▸ Aim of the task: Repeat exactly the lines from the start of the entries below through the line containing "Click the wash texture swatch". Omit the rest.

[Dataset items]
|---|
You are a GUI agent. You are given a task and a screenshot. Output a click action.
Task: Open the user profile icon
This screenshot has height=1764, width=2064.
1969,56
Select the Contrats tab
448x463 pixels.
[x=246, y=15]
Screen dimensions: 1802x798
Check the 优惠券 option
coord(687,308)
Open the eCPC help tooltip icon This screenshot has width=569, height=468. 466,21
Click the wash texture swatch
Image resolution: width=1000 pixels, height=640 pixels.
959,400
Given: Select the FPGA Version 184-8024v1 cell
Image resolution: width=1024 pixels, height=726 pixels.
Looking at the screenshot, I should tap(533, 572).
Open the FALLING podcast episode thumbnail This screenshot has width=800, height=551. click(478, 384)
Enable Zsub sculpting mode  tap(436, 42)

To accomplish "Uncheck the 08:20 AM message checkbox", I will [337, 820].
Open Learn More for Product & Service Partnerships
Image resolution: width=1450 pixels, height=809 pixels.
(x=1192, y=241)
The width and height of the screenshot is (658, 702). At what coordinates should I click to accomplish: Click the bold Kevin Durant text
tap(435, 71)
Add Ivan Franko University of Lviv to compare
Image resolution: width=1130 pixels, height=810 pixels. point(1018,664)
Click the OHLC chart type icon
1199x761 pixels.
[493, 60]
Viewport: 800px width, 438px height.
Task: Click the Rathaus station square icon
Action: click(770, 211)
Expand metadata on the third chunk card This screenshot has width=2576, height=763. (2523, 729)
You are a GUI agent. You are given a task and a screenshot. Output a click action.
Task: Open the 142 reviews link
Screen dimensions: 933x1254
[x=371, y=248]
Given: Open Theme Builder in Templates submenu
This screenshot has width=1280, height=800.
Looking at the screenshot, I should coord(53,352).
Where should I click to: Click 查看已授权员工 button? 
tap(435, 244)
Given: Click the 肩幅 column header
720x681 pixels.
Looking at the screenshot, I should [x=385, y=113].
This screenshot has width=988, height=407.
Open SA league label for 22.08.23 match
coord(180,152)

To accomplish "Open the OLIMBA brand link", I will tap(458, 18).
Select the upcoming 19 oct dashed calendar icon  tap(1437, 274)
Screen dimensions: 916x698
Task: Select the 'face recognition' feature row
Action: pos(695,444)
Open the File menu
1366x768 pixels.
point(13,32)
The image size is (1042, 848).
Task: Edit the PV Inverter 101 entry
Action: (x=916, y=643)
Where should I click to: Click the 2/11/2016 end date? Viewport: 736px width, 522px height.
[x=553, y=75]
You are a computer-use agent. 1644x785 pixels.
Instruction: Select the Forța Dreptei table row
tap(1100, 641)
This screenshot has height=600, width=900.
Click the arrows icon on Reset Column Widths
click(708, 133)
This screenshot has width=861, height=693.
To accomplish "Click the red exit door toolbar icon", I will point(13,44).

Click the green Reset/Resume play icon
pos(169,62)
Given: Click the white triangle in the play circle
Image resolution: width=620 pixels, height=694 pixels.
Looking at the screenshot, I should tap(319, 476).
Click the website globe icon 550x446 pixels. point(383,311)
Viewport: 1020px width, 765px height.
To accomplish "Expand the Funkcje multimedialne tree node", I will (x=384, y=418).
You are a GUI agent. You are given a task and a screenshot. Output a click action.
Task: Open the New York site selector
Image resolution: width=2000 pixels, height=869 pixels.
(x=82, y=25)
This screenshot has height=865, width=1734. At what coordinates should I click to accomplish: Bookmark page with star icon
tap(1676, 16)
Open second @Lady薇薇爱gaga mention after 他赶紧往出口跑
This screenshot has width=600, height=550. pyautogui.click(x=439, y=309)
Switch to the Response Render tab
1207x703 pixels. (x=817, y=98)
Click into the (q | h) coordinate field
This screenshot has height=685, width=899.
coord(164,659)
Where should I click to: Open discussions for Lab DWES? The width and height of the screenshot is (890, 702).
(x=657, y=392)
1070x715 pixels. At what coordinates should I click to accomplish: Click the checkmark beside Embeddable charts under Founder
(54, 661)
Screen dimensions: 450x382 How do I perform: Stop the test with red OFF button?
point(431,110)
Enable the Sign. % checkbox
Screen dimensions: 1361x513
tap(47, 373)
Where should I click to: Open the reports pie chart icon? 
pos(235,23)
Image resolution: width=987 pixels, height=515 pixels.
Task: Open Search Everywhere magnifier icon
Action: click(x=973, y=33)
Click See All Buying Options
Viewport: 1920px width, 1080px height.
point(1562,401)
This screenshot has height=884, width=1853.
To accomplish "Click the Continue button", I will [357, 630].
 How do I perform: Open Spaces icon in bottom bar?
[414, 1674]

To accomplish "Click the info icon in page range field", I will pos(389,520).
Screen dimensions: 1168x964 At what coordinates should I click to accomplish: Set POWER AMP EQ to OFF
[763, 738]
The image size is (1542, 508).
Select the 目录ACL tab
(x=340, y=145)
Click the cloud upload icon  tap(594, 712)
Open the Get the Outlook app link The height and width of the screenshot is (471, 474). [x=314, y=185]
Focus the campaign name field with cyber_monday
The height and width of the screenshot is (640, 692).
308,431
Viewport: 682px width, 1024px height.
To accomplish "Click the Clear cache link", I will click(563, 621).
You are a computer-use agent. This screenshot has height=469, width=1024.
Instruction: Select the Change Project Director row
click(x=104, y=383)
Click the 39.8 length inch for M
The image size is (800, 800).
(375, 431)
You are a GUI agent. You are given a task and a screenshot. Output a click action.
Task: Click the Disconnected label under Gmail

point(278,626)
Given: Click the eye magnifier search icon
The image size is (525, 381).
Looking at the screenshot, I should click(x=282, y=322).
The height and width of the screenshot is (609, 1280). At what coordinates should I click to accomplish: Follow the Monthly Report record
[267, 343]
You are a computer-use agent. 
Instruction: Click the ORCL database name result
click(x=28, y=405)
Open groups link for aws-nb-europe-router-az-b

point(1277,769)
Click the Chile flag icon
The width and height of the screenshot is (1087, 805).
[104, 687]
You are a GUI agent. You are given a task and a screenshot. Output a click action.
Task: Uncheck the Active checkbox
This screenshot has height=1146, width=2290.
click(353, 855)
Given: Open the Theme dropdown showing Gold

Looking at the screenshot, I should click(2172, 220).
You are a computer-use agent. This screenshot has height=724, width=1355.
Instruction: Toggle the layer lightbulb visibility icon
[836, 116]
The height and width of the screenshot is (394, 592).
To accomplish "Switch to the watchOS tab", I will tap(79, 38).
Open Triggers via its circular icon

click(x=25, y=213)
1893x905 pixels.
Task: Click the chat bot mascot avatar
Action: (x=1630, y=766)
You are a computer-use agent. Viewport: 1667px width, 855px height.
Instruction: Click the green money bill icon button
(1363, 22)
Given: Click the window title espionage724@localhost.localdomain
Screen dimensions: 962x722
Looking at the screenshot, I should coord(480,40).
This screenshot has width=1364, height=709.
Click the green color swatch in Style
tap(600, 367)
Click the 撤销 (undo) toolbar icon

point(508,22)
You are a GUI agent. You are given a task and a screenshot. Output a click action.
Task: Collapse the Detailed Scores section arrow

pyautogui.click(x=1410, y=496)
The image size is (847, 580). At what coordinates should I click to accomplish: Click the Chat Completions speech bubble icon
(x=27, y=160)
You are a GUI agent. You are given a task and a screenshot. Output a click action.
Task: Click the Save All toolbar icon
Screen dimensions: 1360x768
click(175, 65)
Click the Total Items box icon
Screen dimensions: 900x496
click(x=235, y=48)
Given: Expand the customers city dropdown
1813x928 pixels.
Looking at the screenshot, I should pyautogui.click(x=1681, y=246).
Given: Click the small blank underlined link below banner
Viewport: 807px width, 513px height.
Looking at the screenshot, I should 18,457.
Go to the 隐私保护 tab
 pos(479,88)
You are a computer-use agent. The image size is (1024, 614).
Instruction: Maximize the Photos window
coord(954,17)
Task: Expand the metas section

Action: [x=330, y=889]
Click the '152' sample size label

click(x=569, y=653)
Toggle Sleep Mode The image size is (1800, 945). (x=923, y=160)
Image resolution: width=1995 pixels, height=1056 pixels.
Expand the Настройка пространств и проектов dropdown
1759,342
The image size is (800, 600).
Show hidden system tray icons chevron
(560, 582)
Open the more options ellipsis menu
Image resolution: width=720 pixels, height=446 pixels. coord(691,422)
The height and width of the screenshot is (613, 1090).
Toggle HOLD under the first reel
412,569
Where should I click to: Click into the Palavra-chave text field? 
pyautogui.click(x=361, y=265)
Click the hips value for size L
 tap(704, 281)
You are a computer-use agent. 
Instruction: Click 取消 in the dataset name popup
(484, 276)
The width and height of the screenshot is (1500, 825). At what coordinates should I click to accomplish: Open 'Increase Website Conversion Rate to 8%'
|---|
▸ Solution to the problem:
You are a GUI agent. You are given a task and a screenshot. Output a click action.
Task: Open the user profile icon
This screenshot has height=1764, width=2064.
1969,56
Select the Contrats tab
448x463 pixels.
[x=246, y=15]
Screen dimensions: 1802x798
Check the 优惠券 option
coord(687,308)
Open the eCPC help tooltip icon This screenshot has width=569, height=468. 466,21
Click the wash texture swatch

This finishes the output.